120, 121- Şeytan onlara devamlı vaadediyor. Onlara arzular sunuyor. Fakat şeytan aldatmaktan başka bir şey vaadetmez. İşte böylelerin sığınağı cehennemdir. Ve oradan bir kaçamak da bulamayacaklardır. .

122- İman edip salih ameller yapanlar ise, Biz onları altlarında nehirler akan cennetlere sokacağız. Onlar orada ebedî olarak kalacaklardır. Bu, Allah'ın hak olan vaadidir. Allah'tan daha doğru sözlü kim olabilir?

123- Ne siz müşriklerin ne de ehl-i kitabın kuruntu ve arzularınızla olmaz. (Kuruntularla kurtulacağınızı sanmayın.) Kim bir kötülük yaparsa, onunla cezalandırılacaktır. Ve o, Allah'tan başka ne bir dost ne de bir yardımcı bulamayacaktır.

124- Erkek olsun kadın olsun, kim imanlı olarak yararlı işler yaparsa işte onlar cennete gireceklerdir. Ve kıl payı kadar hakları yenilmeyecektir.

125- Güzel işler yaparak özünü Allah'a teslim eden, İbrahimin doğru olan dinine tabi olandan daha iyi ve güzel dindar kim olabilir? (Çünkü) Allah, İbrahimi kendine dost edinmiştir.

126- Göklerdeki ve yerdeki her şey Allah'ındır. Muhakkak Allah her şeyi kuşatmıştır.

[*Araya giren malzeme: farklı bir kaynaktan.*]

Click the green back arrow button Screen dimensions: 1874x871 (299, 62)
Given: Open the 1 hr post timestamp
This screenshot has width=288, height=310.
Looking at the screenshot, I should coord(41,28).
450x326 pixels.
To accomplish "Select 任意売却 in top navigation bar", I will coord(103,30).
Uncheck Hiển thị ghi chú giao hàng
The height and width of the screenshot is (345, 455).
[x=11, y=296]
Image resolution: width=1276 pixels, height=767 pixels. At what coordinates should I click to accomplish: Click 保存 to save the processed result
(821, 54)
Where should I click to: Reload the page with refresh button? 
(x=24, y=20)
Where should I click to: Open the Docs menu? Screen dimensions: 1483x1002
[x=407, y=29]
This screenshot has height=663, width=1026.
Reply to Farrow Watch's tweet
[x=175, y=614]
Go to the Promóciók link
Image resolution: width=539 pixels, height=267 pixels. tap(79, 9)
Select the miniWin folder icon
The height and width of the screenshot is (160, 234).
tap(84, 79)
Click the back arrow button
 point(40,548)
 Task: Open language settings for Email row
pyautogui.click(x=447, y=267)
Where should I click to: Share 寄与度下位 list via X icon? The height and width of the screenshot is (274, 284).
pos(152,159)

127- Kadınlar(ın yetimleri) hakkında senden fetva istiyorlar. De ki: "Allah onlar hakkında size şöyle fetva veriyor: Yetim erkek çocuklar ve hak ettikleri mehir ve miraslarını vermek istemeden nikahlamak istediğiniz yetim kızlar hakkında olan Allah'ın hükmü ve yetimlere adaletle davranmanız gerekliliği hükmü kitapta size okunuyor.(*) Bu yasalara ilaveten yapacağınız bir iyilik olursa, şüphesiz Allah onu bilir.

(*) Nisa Süresi 2-7 ayetleri bu konudaki bütün hükümleri beyan etmiştir.

128- Eğer bir kadın, kocasının azgınlığından veya kendisini terk etmesinden korkarsa, barışa başvurmalarında onlara bir günah yoktur. Barış, (kavga ve geçimsizlikten daha) hayırlıdır. Nefisler bencillik ile yoğrulmuşlardır. (Onun için barışmak yerine, her bir taraf kendine çekmek ister.) Hâlbuki iyilik yapıp sakınırsanız, muhakkak Allah yaptıklarınızdan haberdardır.

129- Özel itina da gösterseniz, hanımlar arasında (sevgi yönünden) adaleti sağlayamazsınız. Artık, bir tarafa hepten meyledip öbür tarafı askıda bırakmayın. (Böyle bir durumda) barışıp kötü muameleden sakınırsanız, muhakkak Allah Gafur ve Rahimdir.

130- Eğer ayrılırlarsa, Allah her iki tarafı da imkânlarıyla zengin eder. Muhakkak Allah'ın imkânları bol ve hikmeti sonsuzdur. (Bazen ayrılmada dahi hikmet ve yarar vardır.)

131- Göklerdeki ve yerdeki her şey Allah'ındır. Andolsun! Sizden önceki kitap verilenlere ve size tavsiye ettik ki; Allah'ın yasalarına uymamaktan sakının. Eğer kâfirlik ve kabulsüzlük gösterirseniz, bilin ki göklerin ve yerin malikiyeti Allah'ındır. Ve Allah son derece zengin ve övgüye layık olandır.

[Bugün hem ehl-i kitap dünyası hem de İslam âlemi, zenginlik ve itibar için, Kur’an, İncil ve Tevrat ile amel etmeyi bırakmışlar.]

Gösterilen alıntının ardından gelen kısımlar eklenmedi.